Philosophywatch, Oct. 2 - Oct. 6

I won't be blogging on Monday, or over the weekend, so here's an abbreviated and advance edition of Philosophywatch.

Evan Hughes saw this Nietzsche put-down in the new issue of Commentary, in a review of a book called "Happiness: A History":

The mortifying fact is that we often get better guidance in such matters from Dale Carnegie ("Success is getting what you want. Happiness is wanting what you get") than from the combined profundity and smart-alecky wit of all the world's Friedrich Nietzsches and Nora Ephrons combined.

Not so fast! Writing on his stock-market tips website Alchemy of Trading this past Monday, Oct. 2, Stephen Vita would seem to disagree. Nietzsche and Carnegie aren't opposites, after all:

If you read any of the best books on trading, from "Reminiscences" to the "Market Wizard" books, what do all of these great traders have in common? Yes, that's right... an open mind. I've mentioned before that Nietzsche's instruction "to kill your convictions" in the realm of philosphy also applies to trading, at least for me.

That same day, another website, the car-fancier blog Jalopnik, invoked Kant for a cheap, anti-intellectual laugh:

Honda released a promotional video clip of its Civic Type R intro in Paris last week. If memory serves, I once heard the video's Euro-chillout sound bed at oxygen bar in Berlin, where, in between sips of a well-turned Batida Garincha, I pointed out to a Portuguese transfer student that we were indeed proving Kant's Theory of Judgment by not just hanging out in a basement listening to AC/DC. She disagreed, saying I was a shallow denyer in the metaphysics of aesthetical choices. Sheesh, Europeans.

Ha! On Wednesday, Christopher Knight of the Los Angeles Times invoked some classic works of fiction to add color to his coverage of the ongoing investigation of the J. Paul Getty Trust:

Like something out of a Jane Austen novel, California's attorney general on Monday named a chaperon to accompany the J. Paul Getty Trust for two fiscal years. The Getty, headstrong and wayward, apparently requires some adult supervision.

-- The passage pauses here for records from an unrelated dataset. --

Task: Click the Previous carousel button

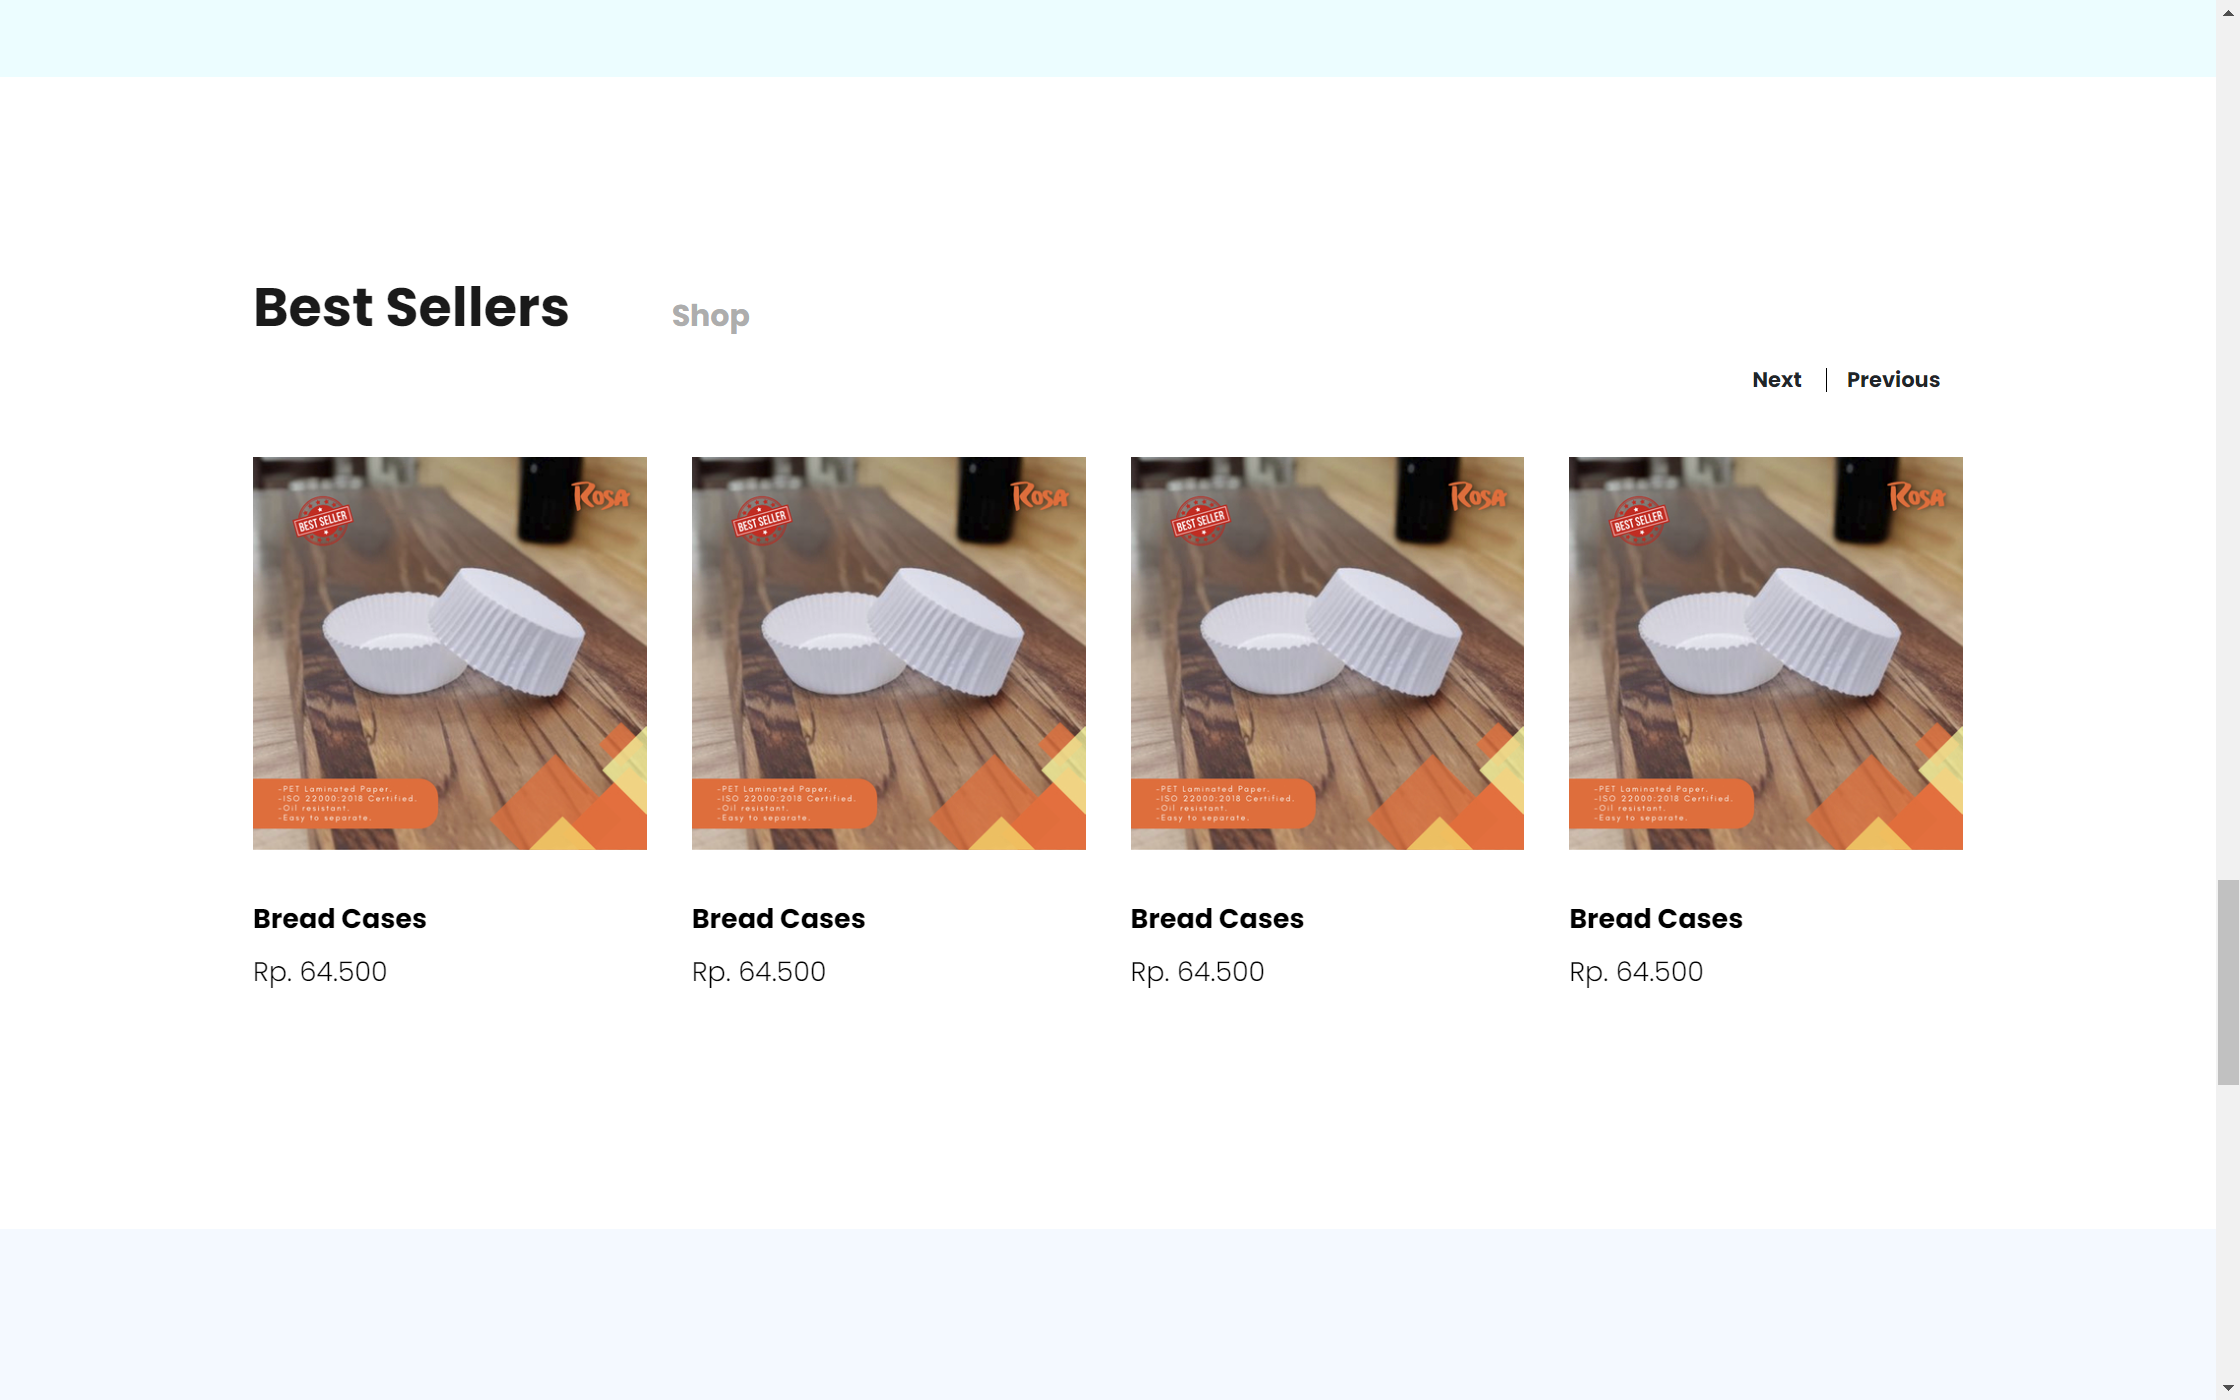Action: tap(1893, 380)
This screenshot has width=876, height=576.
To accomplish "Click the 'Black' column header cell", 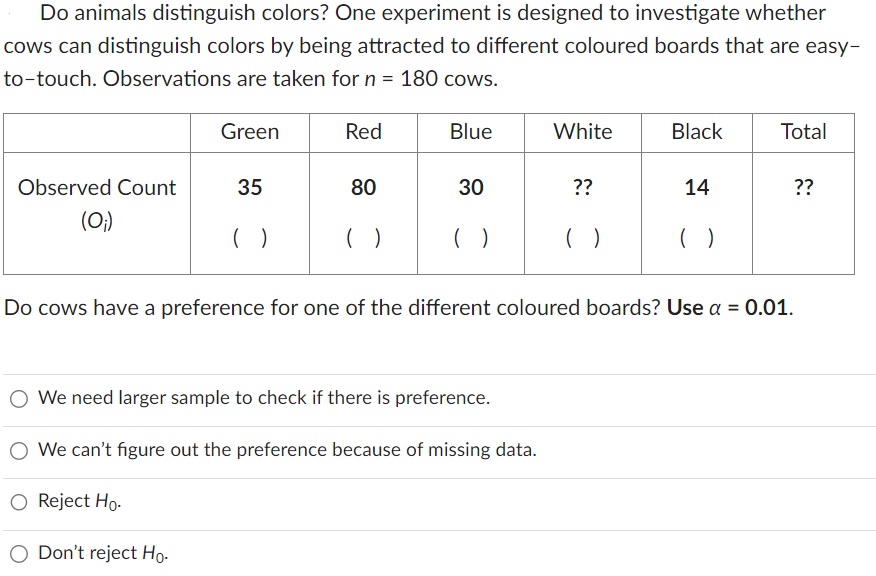I will click(x=696, y=132).
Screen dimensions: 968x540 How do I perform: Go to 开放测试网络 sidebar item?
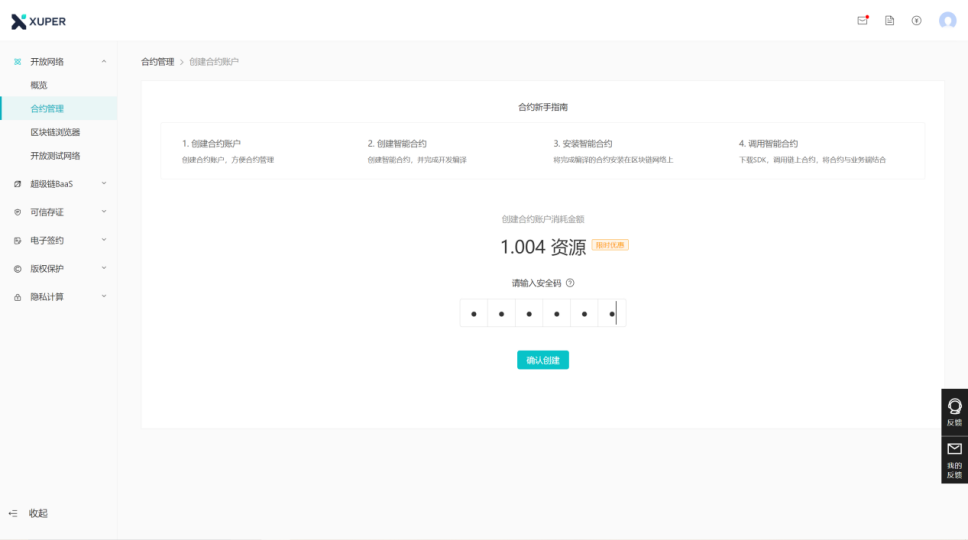tap(55, 156)
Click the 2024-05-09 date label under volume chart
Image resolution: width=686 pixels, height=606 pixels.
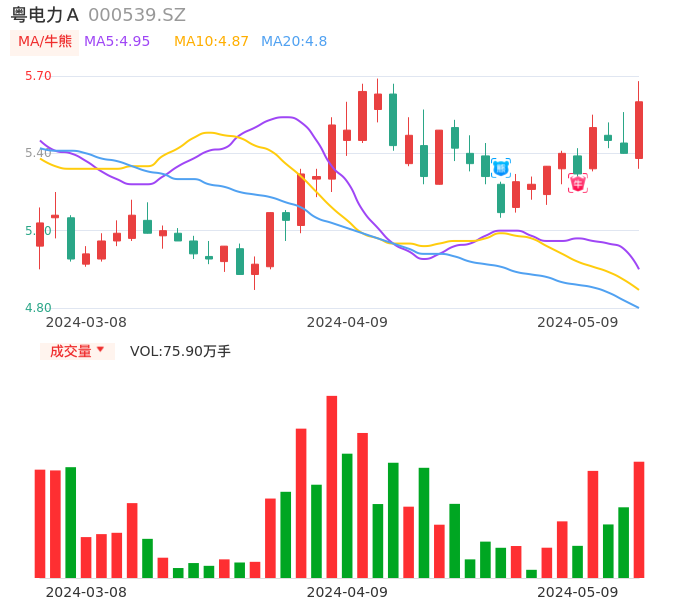coord(578,591)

On Thursday, a Houston Chronicle story on the Christian rock band BarlowGirl invoked Austen, but perhaps with more justification:

Although their romantic hopes sound a bit like the plot of a Jane Austen novel, their hard-rocking music and contemplative ballads are in step with the contemporary world.

Now, here's a thinker whose name you don't see dropped too often in newspapers and magazines. In a dispatch from the Copley News Service published today, Lynn O'Shaughnessy got off this bizarre zinger:

The hedge fund kings of Greenwich, Conn., and other tony ZIP codes, however, are no more likely to turn a lead pipe into a gold bar than they were when Thomas Aquinas was preoccupied with his theological writings.

Hedge fund kings and Aquinas?! Wow. Hats off to O'Shaughnessy!